A polling survey on this compelling and controversial theme by Ekos Research, for the 2010 Walter Gordon Massey Symposium at the University of Toronto, which this year was titled "Private emotion, public policy," is evidence that Canadians place a high value on reason in politics, but are subject to a significant degree of irrationality in their assessments of themselves and their fellow citizens. This suggests that Canadian admiration for rationality is strongly coloured by such emotional factors as self-regard, vanity and indeed narcissism.

Eighty-six per cent of the respondents said that their voting decisions are mostly influenced by reason and thinking, rather than by emotional considerations, but 89 per cent said that the politics would be better if voters put greater emphasis on thinking, thus implying that most other voters fall short in this respect. They found federal Canadian politics to be too emotional rather than too rational, in a proportion of close to four to one.

But political reason and political emotions can have a complementary relationship, as well as an oppositional one. More than 2,300 years ago, Aristotle recognized this by placing his study of the emotions in his book The Art of Rhetoric, rather than in his volume on the human psyche, where one would expect it.

The first of the book's three parts argues that persuasion - primarily a political activity - is based on a subordinate, fuzzier version of logic that deals in probabilities, not on precise propositions. He calls the rhetorical equivalent of syllogisms "enthymemes," which are less than logical proofs, yet are the results of a kind of reasoning.

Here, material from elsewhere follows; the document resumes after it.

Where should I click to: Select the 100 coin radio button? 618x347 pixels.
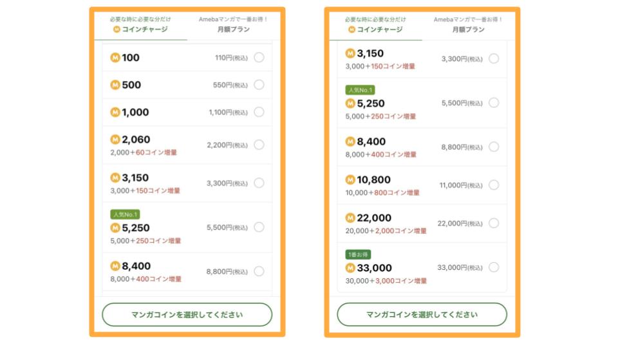point(259,58)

The second part of the book contains what now would be called a textbook on affective psychology - because political (and courtroom) persuaders have to understand the emotions of their audiences, if their rhetorical enthymemes are to get accepted.

In other words, people's views of what is politically persuasive is usually based less on logical deductions or mathematical calculations, than on some mixture of their common sense and their emotional commitments.

The Ekos survey may well help Canadians to be more self-critical about their own thinking and to be more respectful toward their fellow citizens' emotions. Humans are, and will remain, both thinking and feeling beings.